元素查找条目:
┌──

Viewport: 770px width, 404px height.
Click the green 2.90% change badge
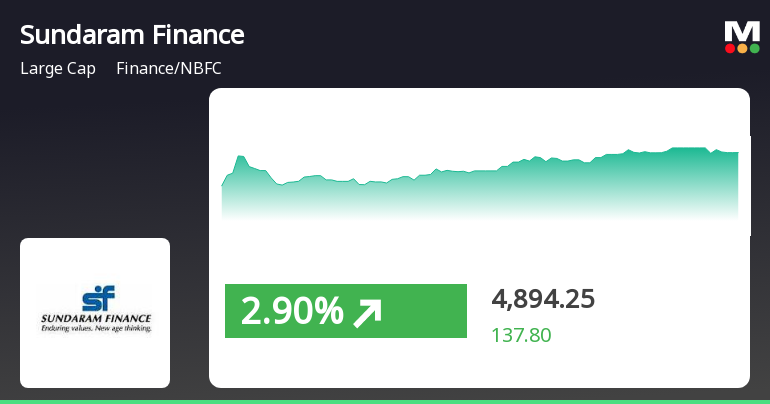point(346,311)
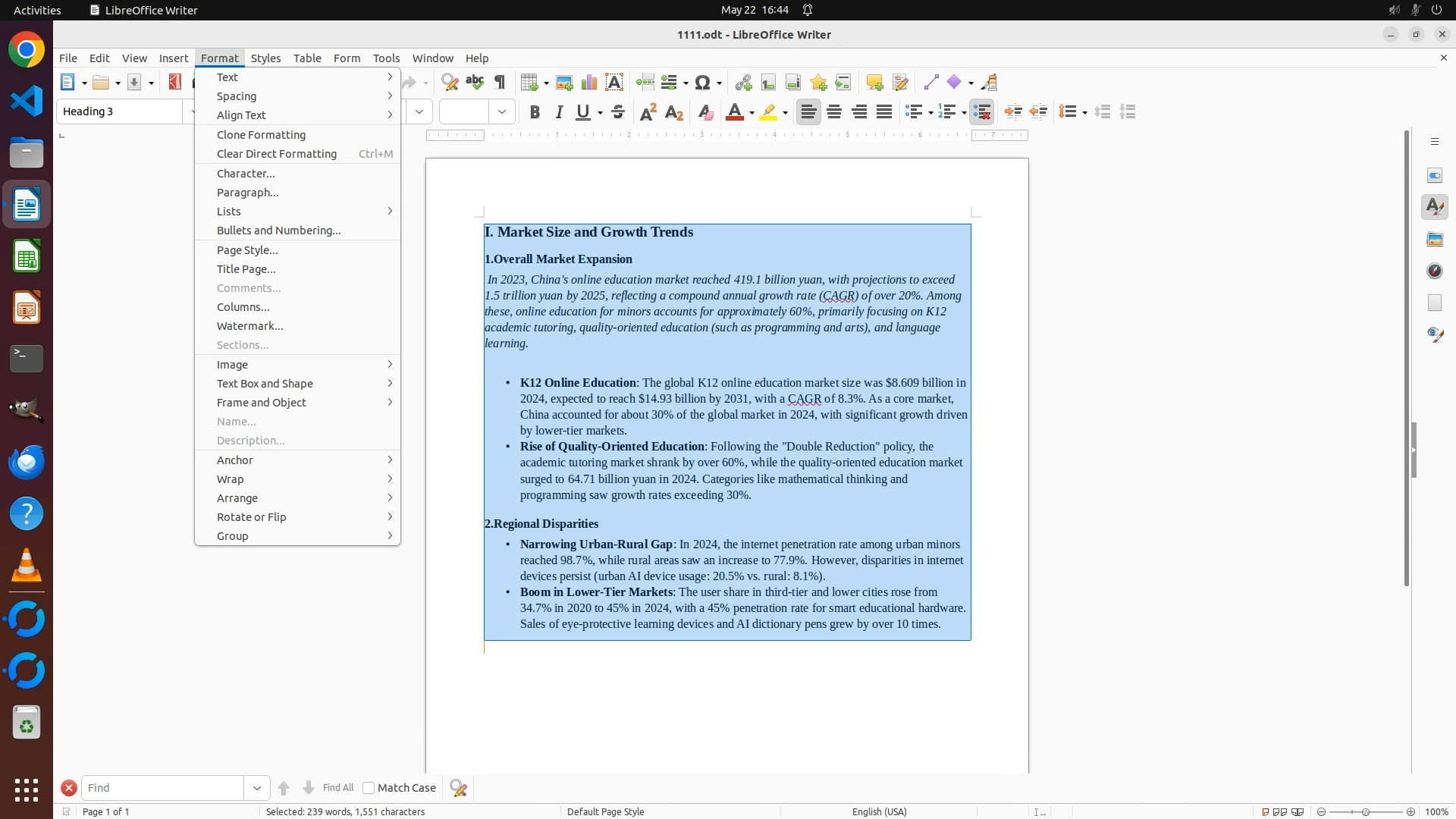Open the font size dropdown
Screen dimensions: 1456x819
pyautogui.click(x=502, y=112)
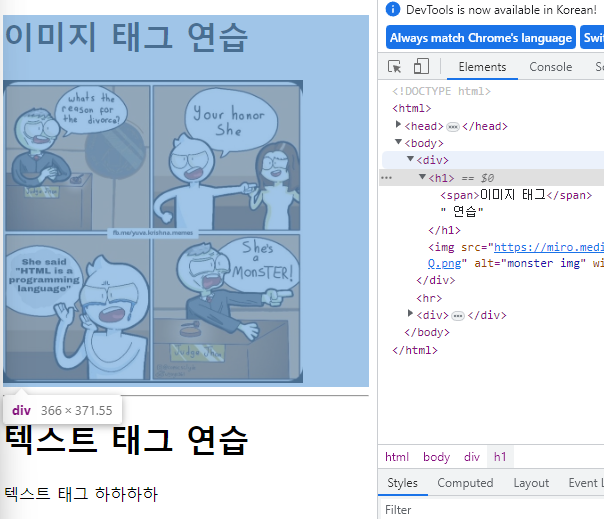
Task: Click Always match Chrome's language button
Action: pyautogui.click(x=481, y=38)
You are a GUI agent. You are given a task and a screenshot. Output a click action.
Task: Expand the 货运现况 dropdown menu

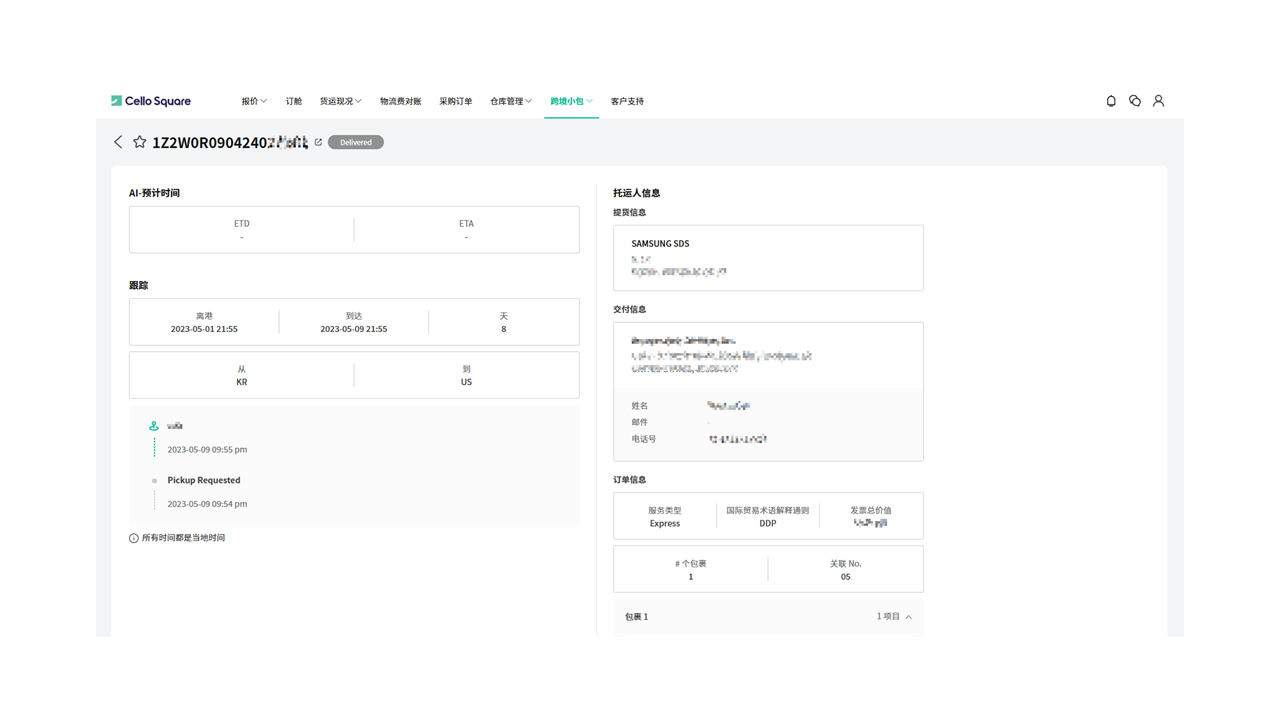click(x=340, y=101)
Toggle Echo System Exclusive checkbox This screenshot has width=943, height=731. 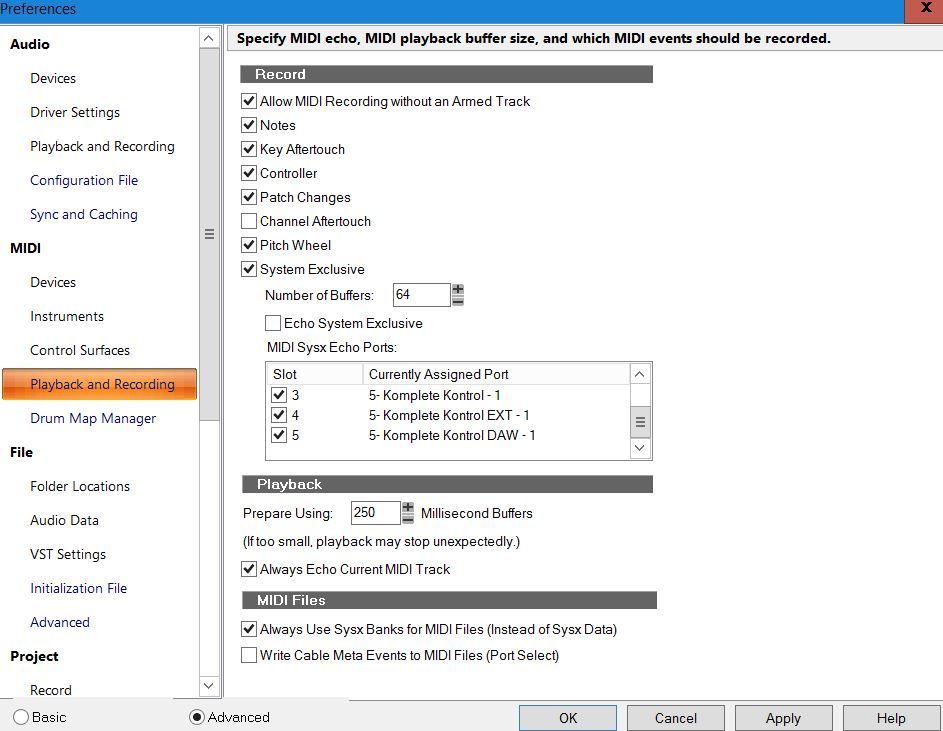click(x=273, y=323)
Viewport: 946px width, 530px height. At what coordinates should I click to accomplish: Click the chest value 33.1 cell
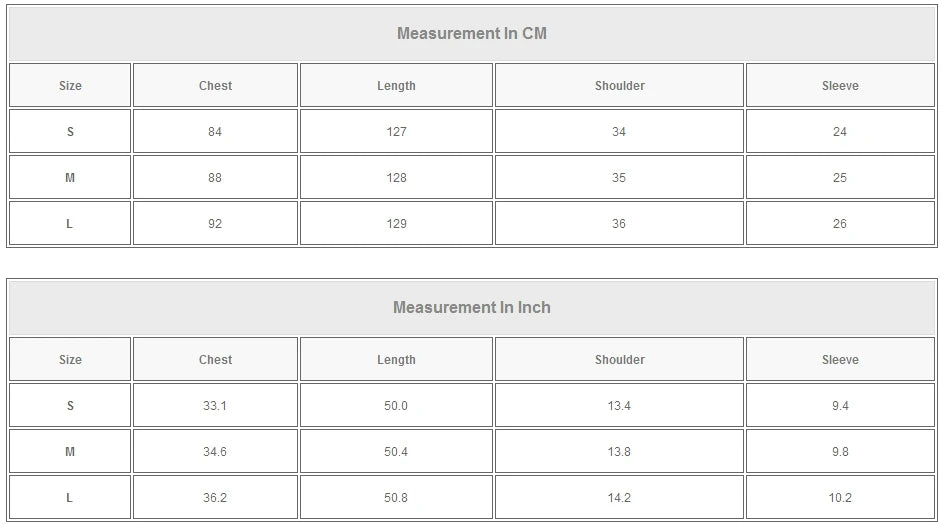point(215,406)
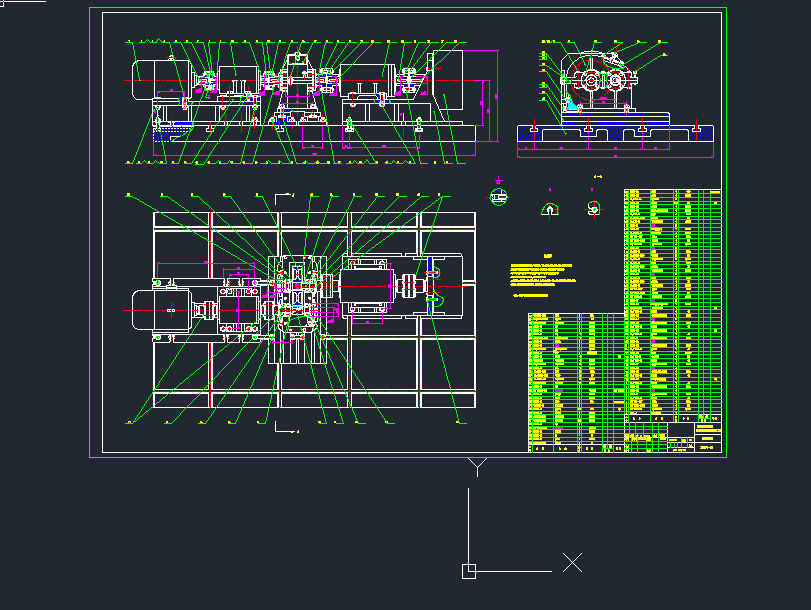Select the motor in the top elevation view

pos(151,78)
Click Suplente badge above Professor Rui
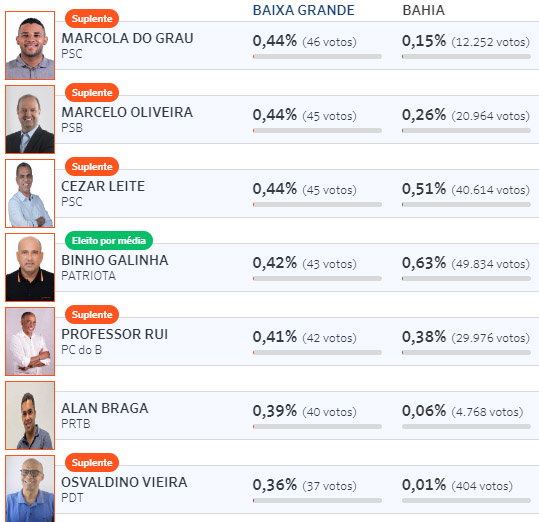The image size is (539, 522). [x=92, y=314]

└──

**练习题目:** 能否把从含有"Viewport: 946px width, 530px"的那一行起、到这些条目末尾为止的各行（首尾两行都算）转换成编号列表？空行略去，图片不要放进答案。

**完成结果:**
1. Viewport: 946px width, 530px height. At what coordinates should I click to accomplish: Click the chest value 33.1 cell
2. point(215,406)
3. Select the motor in the top elevation view
4. pos(151,78)
5. Click Suplente badge above Professor Rui
6. The image size is (539, 522). [x=92, y=314]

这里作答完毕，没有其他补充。